TUTORIAL FOR EMIL VERSION 2.0.4

Written by Martin Wendel, UDAC. Martin.Wendel@udac.uu.se

Note: Emil converts internet messages that conforms with rfc822. Therefore the use of the term "message" below refers to an rfc822 conforming message. Emil is developed for swedish conditions, but will most likely be useful outside of Sweden as well.

WHY USE MESSAGE CONVERSION?

The major motive for using message conversion is the need to convert character set of a message text. The reason for this is that character sets in internet messages (at least outside of the English speaking countries) is a mess. When the common characters in US-ASCII does not fully support the national alphabet, character set really matter when you receive a message text.

The second motive is encoding. The problem is similar to that of character sets. You normally do not support more than one or a few encoding standards on your local mail agent. Therefore it is a big gain in usability if you can convert messages to use the encodings your mail agent supports.

The third motive is message format. The most commonly used formats for Internet messages in Sweden is plain old style rfc822, Sun Mailtool, and MIME. Neither of those formats is suited to interprate any of the other ones.

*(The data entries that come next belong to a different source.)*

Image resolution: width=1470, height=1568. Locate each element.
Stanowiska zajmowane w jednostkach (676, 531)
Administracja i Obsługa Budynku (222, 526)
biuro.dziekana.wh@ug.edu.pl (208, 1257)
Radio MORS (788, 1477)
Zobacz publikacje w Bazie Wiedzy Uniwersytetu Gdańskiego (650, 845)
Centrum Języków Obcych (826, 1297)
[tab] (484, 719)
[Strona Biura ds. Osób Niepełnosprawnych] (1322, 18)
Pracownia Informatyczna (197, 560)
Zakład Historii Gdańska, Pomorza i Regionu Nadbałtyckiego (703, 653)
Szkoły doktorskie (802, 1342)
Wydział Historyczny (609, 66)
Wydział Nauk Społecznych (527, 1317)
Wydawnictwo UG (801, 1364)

THE EMIL WAY OF MESSAGE CONVERSION.

To be able to understand message conversion it is important to understand the components of a message and the types of these components. Basically a message consists of a header and a body. The format of the header is thoroughly defined in rfc822 and rfc1522. Basically it consists of lines of text divided into two parts; the field and the value, separated by a colon ':'. Apart from a few details the header is very straight forward. The body, on the other hand, is somewhat more tricky to understand.

The body of a message consists of text or/and encoded data, where data may refer to text as well. Emil recognizes the encodings BinHex, Base64, Quoted-Printable and UUencode. Text is the parts of the message that is not recognized as being an encoded enclosure. Text is a raw format whereas encoded data follows the syntax of the encoding. This means that incorrect or incomplete encodings are not recognized and are thus treated as raw text (as a safety measure).

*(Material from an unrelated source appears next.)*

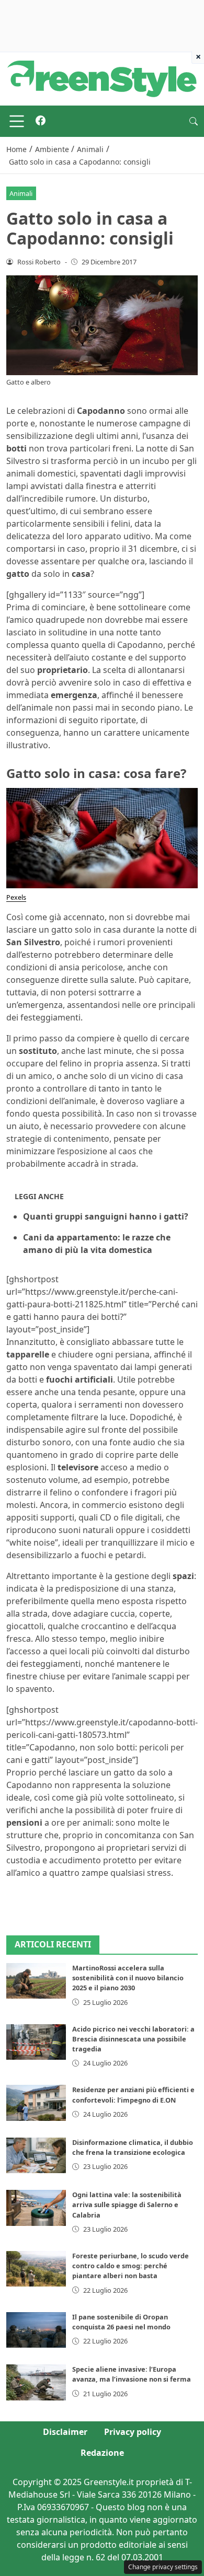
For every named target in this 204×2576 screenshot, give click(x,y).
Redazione (102, 2452)
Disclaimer (65, 2432)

Emil works in a two pass manner. After loading the message, it first interprets the header and body of the message before applying any conversions. First the format is recognized. This is done by interprating the header of the message. Then the data of the message is structured into a hierarchical message structure.

UUencoded and BinHexed enclosures are recognized by their preamble and a syntax check is made on them to make pretty sure they are valid. When emil receives a MIME or Mailtool message, encoded enclosures are defined in the header. Emil recognizes these definitions and trusts them to be valid, no further processing is done initially. The rest of the body parts and the erroneous BinHex and UUencode parts are treated as text. The text is checked for 7bit or 8bit encoding.

Emil has a hierarchical representation of the message and each part is typed by it's encoding. It may be that the trusted encodings of a MIME or Mailtool message are erroneous as well. However, the definitions in the header is a strong evidence that they must be correct. In the case of error the message part is left untouched, but not treated as text.

Conversion is applied by the specification of the target format. Emil has a clear view of the incoming message and can work pretty straight forward parsing the hierarchical structure. Each object in the structure contains headers, data, and pointers to other objects. When applying conversion, first the data of each object is converted to what's specified in the target format, then the headers of each object is taken care of based on the resulting type and encoding of the data of the objects.

For example: The target format specifies Sun Mailtool, UUencoded attachments and ISO-646-SE text. A MIME message containing a Quoted-Printable encoded text/plain using ISO-8859-1 and a Base64 encoded Image/GIF will be converted as follows (this is a fairly long and detailed description):

The entire message is loaded into memory.
The header of the message is examined and loaded into a structure.
This yields format MIME and type Multipart/Mixed. The boundary is saved.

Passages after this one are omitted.